Carry on the personal essay about peace and allowing failure, picking up right after its final sentence.

[Exercise passage]

I have a story within me, and it will not lay dormant any longer. This is my promise to you, Katie. 

Allowing failure

Peace.

What is it to you? Is it religious? Is it sacred to you? To what lengths have you gone to gain your peace? How quickly does it disappear? Who in your life disturbs your peace? What in your life disturbs your peace?

Do you know the difference between calmness and peacefulness?

Have you ever experienced real peace?

Do you find it rare to have peace?

From an introverted, anxious, depressed perspective, peace is a true rarity. My mind hardly ever allows myself to experience calmness let alone peace. I work so hard to obtain a peaceful mind and life, I do. I am usually good at discerning bad intentional people and I usually have healthy boundaries that keep negative people at bay but all of that is very time consuming. My life has been hectic lately to say the least and I have failed myself. I have allowed people to steal my joy. I have allowed people to walk right over my carefully laid out boundaries. I have neglected myself trying to finally live a normal life after a year of seclusion and reflection. I was excited to finally have my energy levels back. I was excited to have wonderful friends in my life. I was excited to be getting married. I was excited about taking another year of school to allow myself time to work and finish my studies purposefully. My excitement in life came back and for me this is also a rarity. I looked too intensely on the bright horizon and failed to see the mud I was walking in that was slowing me down. I was too busy smiling at my new marriage to see fallen tree branches waiting to trip me. I was too busy enjoying the warm sunlight to see that I had been laying face down in the mud and debris of life's shortcomings. Failed friendships. Toxic relationships. Disappointments. Social anxiety. Insecurities. Financial burdens. Overwhelming responsibilities all covered me as I was merely trying to enjoy life again.

[/Exercise passage]
[Records shown]

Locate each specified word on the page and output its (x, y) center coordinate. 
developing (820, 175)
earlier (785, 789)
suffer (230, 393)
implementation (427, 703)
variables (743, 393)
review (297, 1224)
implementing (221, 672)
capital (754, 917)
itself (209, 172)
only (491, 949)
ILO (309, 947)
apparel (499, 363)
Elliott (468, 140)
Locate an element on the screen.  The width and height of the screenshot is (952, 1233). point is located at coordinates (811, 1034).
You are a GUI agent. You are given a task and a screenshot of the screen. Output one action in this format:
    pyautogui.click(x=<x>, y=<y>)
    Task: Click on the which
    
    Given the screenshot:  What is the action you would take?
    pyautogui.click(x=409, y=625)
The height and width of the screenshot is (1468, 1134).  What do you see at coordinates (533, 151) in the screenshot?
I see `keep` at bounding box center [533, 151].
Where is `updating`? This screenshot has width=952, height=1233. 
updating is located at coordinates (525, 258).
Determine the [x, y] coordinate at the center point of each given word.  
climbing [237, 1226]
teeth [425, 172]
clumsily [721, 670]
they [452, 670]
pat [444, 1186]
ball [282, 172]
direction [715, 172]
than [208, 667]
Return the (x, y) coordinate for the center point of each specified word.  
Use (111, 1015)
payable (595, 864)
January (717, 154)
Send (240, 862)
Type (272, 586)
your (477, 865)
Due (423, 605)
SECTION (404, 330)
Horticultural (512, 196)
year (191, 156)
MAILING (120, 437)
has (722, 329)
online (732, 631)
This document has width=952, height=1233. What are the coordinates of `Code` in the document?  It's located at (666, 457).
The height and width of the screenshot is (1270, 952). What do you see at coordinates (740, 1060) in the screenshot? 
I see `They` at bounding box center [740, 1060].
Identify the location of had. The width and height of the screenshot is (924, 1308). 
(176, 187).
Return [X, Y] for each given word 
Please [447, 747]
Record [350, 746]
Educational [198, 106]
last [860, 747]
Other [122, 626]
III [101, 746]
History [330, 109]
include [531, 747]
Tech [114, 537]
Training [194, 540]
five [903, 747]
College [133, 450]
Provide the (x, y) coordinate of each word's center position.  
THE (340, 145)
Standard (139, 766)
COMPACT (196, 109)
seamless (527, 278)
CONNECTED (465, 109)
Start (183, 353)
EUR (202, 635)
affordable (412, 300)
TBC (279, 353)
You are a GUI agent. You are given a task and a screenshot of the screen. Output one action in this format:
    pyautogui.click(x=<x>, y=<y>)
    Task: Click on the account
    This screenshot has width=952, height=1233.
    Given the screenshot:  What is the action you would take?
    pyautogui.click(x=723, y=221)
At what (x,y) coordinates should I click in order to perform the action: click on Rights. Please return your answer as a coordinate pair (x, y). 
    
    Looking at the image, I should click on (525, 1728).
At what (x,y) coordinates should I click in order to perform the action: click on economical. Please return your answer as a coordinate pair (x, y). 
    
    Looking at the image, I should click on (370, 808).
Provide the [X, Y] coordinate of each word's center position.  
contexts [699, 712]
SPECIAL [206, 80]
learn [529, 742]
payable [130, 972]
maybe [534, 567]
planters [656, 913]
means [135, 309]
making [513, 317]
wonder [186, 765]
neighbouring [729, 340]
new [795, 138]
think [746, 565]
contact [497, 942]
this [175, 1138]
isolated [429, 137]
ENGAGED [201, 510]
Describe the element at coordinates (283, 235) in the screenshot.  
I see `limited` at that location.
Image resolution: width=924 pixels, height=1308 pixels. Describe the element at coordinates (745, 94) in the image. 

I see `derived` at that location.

[/Records shown]

Reply to the exercise |
This may all be confusing to you but for anyone who feels like they never do enough or for the person who is trying to heal while life is in full force... you understand. Life doesn't stop and let you sit and rest.

Maybe I am too weak. Maybe, but I will sit here in my mud and debris until I learn from this. I will cry. I will scream in pain. I will grin and bare it. I will feel every emotion that ebbs and flows.

But then... after who knows how long it takes... I will rise. I will rise wiser. I will rise stronger. I will rise more independent more determined. I will rise to my hands and knees and then to my feet. I will close my eyes and smile while I walk through another wave of life's obstacles, unbothered.

This. This for me is peace. The ability to smile while walking through broken promises, dreams, relationships... Its knowing your own innate abilities will carry you and knowing this higher power will give you strength to carry on. The knowledge that no one can take your peace. You only allow them to. This is why I have failed. This is why I am still learning. This is why I have to continue to learn. I must. My peace, joy, calmness, my quality of life depends on it.